Housing construction in new residential districts is far ahead of social and cultural infrastructure development. As a result, many people are living in urban neighbourhoods without museums, theatres, restaurants or parks and with few schools and healthcare centres. This means residents have to travel to the city centre to access such facilities, which has negative implications for their everyday routines, social engagement and overall satisfaction with their living environment.
Russian small towns risk being depleted of young people, as 75% of school leavers are planning to migrate to Russia’s regional centres, particularly Moscow and St. Petersburg in search of a better life. Big cities offer better educational and career opportunities, and just 4% of school leavers intend to stay in their hometown.
Contrary to popular myth, Muscovites are not eager to move from suburban districts to the city centre. In fact, most people living in areas between the Moscow Ring Road and the Third Ring are quite attached to their residential neighbourhoods and tend to perceive the city's historic centre as a location for recreation and entertainment rather than work and everyday life.
In their own neighbourhoods, residents appreciate the well-developed infrastructure, including the availability of schools, healthcare facilities and kindergartens, and convenient transportation, Muscovites are also attracted by a relatively less expensive life away from the city centre, including the proximity of farmers' markets offering food at affordable prices.
The prospects of better employment and higher living standards are key, but they are not the only factors which attract young people. In making the decision to move to another city, university graduates usually consider at least three other factors: the city's cultural atmosphere, presence of friends and acquaintances, and overall comfort, including security and tolerance.
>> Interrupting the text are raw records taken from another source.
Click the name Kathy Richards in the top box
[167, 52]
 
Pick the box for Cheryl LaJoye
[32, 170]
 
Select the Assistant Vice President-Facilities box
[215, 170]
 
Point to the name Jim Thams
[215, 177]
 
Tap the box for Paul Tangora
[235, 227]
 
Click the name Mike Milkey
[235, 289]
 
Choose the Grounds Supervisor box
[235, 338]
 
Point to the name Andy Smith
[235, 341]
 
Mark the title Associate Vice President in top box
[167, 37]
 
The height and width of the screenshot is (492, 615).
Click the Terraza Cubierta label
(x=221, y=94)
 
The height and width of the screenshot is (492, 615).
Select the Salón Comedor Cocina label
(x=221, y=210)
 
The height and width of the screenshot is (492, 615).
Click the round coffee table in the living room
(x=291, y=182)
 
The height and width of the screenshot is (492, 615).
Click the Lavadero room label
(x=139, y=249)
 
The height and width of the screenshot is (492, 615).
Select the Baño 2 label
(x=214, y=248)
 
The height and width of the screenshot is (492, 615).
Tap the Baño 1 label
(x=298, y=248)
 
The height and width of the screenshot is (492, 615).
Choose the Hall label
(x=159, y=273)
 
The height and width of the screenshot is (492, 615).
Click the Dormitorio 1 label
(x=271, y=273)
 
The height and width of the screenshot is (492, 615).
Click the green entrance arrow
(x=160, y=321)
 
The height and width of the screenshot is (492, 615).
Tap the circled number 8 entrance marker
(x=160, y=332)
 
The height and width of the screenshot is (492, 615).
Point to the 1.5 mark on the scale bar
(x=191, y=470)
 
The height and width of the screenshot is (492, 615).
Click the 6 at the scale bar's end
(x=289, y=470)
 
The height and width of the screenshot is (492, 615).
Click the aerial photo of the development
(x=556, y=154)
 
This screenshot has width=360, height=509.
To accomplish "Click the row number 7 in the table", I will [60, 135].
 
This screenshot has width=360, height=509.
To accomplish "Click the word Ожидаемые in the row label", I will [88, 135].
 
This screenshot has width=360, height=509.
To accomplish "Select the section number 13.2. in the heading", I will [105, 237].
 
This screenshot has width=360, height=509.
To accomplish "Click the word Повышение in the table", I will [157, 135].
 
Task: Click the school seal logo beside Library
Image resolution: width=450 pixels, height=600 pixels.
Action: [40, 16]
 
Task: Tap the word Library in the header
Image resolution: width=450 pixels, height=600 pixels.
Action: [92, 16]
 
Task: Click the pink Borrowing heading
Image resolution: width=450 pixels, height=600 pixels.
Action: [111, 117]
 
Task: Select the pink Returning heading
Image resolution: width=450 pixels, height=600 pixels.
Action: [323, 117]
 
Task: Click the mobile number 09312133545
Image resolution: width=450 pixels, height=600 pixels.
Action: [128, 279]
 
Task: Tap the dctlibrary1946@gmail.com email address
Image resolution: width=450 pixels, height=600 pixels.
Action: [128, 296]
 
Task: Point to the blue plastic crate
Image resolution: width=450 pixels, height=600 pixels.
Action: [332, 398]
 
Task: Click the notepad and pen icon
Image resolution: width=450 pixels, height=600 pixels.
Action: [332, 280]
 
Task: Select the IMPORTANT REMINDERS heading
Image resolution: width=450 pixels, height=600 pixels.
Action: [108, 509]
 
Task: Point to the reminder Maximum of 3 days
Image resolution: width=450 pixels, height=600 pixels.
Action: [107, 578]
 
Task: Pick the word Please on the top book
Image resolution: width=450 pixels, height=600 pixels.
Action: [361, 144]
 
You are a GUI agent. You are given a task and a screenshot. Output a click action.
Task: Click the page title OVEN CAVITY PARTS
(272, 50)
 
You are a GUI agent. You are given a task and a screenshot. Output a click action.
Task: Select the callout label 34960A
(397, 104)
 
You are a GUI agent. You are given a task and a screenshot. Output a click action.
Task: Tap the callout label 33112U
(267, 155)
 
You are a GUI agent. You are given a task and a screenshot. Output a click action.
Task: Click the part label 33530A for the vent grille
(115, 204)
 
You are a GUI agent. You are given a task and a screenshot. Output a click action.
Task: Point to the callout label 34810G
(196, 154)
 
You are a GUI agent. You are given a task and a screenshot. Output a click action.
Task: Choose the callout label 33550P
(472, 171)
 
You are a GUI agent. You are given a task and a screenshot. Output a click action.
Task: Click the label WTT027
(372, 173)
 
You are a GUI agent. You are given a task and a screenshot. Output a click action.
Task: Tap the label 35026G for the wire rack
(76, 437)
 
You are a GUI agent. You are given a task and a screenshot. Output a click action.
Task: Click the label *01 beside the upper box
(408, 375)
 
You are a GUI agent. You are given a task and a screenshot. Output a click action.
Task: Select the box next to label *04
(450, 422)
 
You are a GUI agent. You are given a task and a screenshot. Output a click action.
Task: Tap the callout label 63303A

In contrast to some other capitals, such as Paris, downtown Moscow is relatively depopulated while the suburbs are overcrowded.Reducing this imbalance could make the Russian capital more comfortable for living. According to experts, Moscow needs to attract more residents to its centre, improve the infrastructure in residential districts, add nice-looking low-rise neighbourhoods to its monotonous high-rise suburbs, and develop creative clusters with a high concentration of workplaces in former industrial areas to diversify the traffic flow.